BEGIN

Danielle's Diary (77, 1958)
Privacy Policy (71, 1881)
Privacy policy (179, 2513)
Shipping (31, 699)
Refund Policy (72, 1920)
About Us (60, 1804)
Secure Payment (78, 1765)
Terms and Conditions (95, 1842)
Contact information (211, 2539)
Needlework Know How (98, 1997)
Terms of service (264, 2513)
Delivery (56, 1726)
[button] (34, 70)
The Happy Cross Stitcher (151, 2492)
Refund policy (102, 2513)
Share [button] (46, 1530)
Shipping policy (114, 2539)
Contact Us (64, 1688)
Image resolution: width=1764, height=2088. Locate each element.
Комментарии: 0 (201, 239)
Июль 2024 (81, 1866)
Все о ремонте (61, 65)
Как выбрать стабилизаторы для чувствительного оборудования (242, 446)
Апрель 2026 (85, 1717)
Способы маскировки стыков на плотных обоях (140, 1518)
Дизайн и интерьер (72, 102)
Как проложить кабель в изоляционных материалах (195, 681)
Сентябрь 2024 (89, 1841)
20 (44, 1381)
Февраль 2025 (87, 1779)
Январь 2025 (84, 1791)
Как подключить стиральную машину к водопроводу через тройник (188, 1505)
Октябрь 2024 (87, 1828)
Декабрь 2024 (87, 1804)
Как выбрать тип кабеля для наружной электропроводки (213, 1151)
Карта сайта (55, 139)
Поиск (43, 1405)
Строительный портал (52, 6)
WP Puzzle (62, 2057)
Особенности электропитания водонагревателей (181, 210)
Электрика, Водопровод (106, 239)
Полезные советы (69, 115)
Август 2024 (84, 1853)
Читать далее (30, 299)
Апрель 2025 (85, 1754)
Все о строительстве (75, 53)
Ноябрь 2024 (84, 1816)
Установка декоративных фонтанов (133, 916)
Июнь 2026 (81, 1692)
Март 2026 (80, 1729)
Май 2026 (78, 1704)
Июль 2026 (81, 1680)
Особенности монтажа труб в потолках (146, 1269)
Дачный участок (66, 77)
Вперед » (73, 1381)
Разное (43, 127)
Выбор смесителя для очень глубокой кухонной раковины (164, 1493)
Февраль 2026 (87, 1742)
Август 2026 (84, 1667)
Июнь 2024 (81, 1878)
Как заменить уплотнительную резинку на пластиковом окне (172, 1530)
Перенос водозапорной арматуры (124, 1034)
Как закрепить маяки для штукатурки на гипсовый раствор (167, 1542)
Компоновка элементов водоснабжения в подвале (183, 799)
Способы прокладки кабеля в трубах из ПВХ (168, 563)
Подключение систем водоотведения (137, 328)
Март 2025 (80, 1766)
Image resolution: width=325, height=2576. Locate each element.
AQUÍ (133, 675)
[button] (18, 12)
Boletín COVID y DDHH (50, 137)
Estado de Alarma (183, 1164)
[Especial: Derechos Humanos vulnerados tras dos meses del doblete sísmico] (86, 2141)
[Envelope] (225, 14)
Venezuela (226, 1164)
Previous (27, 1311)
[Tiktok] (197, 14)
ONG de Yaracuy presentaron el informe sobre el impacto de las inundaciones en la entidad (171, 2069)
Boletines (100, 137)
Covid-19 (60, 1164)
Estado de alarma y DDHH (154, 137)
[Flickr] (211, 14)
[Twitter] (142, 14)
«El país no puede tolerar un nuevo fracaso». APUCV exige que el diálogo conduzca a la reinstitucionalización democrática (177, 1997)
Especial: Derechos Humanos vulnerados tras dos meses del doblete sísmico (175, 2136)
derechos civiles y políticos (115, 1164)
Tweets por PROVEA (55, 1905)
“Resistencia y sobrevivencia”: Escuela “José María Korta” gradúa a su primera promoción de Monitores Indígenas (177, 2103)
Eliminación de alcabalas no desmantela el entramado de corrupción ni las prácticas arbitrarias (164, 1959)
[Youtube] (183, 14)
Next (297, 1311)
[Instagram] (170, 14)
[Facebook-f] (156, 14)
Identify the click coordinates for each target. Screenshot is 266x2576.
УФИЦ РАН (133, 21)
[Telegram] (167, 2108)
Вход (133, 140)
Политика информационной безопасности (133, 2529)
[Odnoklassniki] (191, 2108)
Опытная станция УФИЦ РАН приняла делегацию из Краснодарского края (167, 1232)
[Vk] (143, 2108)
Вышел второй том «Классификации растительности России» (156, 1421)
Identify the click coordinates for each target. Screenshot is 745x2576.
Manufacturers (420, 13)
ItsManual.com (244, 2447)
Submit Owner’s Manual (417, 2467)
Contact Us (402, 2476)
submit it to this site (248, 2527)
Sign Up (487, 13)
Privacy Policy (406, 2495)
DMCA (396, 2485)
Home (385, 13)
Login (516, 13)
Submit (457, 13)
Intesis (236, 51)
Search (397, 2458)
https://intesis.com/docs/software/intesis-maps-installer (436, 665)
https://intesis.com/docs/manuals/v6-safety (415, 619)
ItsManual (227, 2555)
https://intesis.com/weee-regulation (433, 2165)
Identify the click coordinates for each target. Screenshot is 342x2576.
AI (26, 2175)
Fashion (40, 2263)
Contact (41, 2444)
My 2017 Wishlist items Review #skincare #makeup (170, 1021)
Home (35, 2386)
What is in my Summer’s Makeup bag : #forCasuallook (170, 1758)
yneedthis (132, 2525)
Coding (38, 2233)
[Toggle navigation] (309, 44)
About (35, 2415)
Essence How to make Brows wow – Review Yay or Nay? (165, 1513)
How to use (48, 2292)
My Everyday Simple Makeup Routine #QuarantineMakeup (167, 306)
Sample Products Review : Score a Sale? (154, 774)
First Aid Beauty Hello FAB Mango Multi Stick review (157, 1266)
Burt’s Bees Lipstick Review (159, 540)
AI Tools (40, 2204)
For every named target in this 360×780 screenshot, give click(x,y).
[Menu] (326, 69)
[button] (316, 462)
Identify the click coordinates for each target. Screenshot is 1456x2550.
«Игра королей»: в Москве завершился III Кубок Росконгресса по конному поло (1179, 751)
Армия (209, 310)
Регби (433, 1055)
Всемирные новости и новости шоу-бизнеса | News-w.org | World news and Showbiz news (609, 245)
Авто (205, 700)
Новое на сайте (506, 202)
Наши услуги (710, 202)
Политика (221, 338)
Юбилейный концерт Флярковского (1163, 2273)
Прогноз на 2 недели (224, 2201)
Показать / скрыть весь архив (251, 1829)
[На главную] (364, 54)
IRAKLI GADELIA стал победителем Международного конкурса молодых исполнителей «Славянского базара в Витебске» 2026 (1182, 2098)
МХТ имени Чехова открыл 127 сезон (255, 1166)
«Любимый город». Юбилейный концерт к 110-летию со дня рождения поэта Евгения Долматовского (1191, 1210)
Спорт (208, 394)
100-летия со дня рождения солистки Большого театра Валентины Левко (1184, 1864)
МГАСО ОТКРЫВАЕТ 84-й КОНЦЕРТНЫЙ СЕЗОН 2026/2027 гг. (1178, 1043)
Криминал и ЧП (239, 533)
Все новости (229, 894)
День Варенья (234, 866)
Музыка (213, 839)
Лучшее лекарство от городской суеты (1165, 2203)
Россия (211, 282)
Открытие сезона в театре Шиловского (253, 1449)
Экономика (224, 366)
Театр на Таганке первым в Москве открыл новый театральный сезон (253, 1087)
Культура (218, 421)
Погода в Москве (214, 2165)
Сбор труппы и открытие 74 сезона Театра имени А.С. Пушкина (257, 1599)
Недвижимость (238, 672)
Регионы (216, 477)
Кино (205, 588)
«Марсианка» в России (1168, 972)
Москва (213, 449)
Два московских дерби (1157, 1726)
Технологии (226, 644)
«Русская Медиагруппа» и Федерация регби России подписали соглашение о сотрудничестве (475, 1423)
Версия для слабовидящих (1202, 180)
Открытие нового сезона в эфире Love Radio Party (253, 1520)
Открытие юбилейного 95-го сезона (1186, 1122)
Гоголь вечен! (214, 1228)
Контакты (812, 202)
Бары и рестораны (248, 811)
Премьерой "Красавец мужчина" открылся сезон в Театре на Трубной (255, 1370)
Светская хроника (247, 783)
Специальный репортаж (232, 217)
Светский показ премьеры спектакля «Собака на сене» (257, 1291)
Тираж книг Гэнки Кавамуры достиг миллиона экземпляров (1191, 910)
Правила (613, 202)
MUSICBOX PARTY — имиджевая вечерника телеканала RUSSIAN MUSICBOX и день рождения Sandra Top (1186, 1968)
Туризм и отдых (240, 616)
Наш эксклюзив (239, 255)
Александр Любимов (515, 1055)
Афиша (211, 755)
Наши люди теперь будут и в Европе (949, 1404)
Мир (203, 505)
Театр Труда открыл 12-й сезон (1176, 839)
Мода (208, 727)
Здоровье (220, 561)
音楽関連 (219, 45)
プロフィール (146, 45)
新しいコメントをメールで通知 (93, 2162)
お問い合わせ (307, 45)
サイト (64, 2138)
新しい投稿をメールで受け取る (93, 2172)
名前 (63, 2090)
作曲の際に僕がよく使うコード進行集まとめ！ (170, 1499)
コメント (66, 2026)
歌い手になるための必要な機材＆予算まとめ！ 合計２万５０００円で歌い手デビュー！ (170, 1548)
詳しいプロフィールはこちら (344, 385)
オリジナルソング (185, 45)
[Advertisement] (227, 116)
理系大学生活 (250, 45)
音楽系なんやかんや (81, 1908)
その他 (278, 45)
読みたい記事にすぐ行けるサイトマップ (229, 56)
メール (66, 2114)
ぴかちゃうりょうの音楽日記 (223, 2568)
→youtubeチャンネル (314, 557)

END

What the exercise asks.
For the material above, reproduce exactly the lines from the line with "Карта сайта (55, 139)" to the line with "[button] (18, 12)", inclusive, and exclude all others.

Task response.
Карта сайта (55, 139)
Поиск (43, 1405)
Строительный портал (52, 6)
WP Puzzle (62, 2057)
Особенности электропитания водонагревателей (181, 210)
Электрика, Водопровод (106, 239)
Полезные советы (69, 115)
Август 2024 (84, 1853)
Читать далее (30, 299)
Апрель 2025 (85, 1754)
Все о строительстве (75, 53)
Ноябрь 2024 (84, 1816)
Установка декоративных фонтанов (133, 916)
Июнь 2026 (81, 1692)
Март 2026 (80, 1729)
Май 2026 (78, 1704)
Июль 2026 (81, 1680)
Особенности монтажа труб в потолках (146, 1269)
Дачный участок (66, 77)
Вперед » (73, 1381)
Разное (43, 127)
Выбор смесителя для очень глубокой кухонной раковины (164, 1493)
Февраль 2026 (87, 1742)
Август 2026 (84, 1667)
Июнь 2024 (81, 1878)
Как заменить уплотнительную резинку на пластиковом окне (172, 1530)
Перенос водозапорной арматуры (124, 1034)
Как закрепить маяки для штукатурки на гипсовый раствор (167, 1542)
Компоновка элементов водоснабжения в подвале (183, 799)
Способы прокладки кабеля в трубах из ПВХ (168, 563)
Подключение систем водоотведения (137, 328)
Март 2025 (80, 1766)
Image resolution: width=325, height=2576. Locate each element.
AQUÍ (133, 675)
[button] (18, 12)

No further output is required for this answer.